El Heraldo
Editorial

Una historia de terror

La historia del periodista saudí Jamal Khashoggi, muerto el 2 de octubre pasado en el consulado de su país en Estambul (Turquía), ha desatado una gran agitación internacional, no solo por la brutalidad con la que se habría producido el asesinato, sino por las repercusiones que el hecho podría tener en el escenario político mundial.

La monarquía autocrática de Arabia Saudí, con el príncipe Mohammed bin Salman a la cabeza, se encuentra en el ojo del huracán por la responsabilidad que, según todos los indicios, ha tenido en este brutal episodio.

Después de aportar durante dos semanas versiones contradictorias sobre el suceso, voceros saudíes ofrecieron el relato supuestamente definitivo: que 15 agentes saudíes viajaron a Estambul por instrucciones del subdirector de Inteligencia del país, general Ahmed al-Assiri, para detener a Khashoggi; pero en la operación se produjo una refriega y el periodista resultó abatido.

El presidente de Estados Unidos, Donald Trump, calificó de “gran paso” la explicación, reacción que solo se puede entender por la simpatía del mandatario hacia el príncipe Salman y –quizá lo más importante– por los fabulosos negocios petroleros y armamentísticos que ofrece el reino asiático al empresariado de EEUU.

Pero, salvo Trump, nadie se ha tomado en serio la narración saudí. Alemania ha pedido a la Unión Europea que suspenda la venta de armas a Arabia Saudí como medida de presión hasta que asuma responsabilidades.
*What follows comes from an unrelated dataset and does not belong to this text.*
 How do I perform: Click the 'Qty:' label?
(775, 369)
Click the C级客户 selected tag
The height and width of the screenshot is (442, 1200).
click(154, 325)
En un intento por mostrar resultados, la monarquía ha arrestado a los agentes que protagonizaron el caso y destituido al general Al-Assiri. No hay que ser un lince para deducir que se trata de una operación de maquillaje para exonerar de culpa al príncipe Salman, que pretende presentarse ante el mundo –sin demasiado éxito– como un líder modernizador.

Khashoggi, que residía en EEUU, se había vuelto incómodo para la monarquía de su país, cuyos atropellos a los derechos humanos y corrupción denunciaba con tesón en su columna en The Washington Post.

Según un funcionario árabe, no murió en medio de una pelea, sino torturado y descuartizado mientras aún estaba vivo. Su cuerpo habría sido troceado y sacado de la embajada en unos maletines.

Lo último que se ha sabido de esta macabra historia es que los conspiradores llevaron a la embajada un doble de Khashoggi,  quien, tras el asesinato, se puso las ropas de la víctima y abandonó la legación diplomática para que se creyera que Khashoggi había salido con vida.

Demasiado siniestro todo. Y lo más desolador es que, al final, como en tantos incidentes del pasado, la monarquía saudí saldrá ilesa. Salvo sorpresas, una vez más triunfará la realpolitik.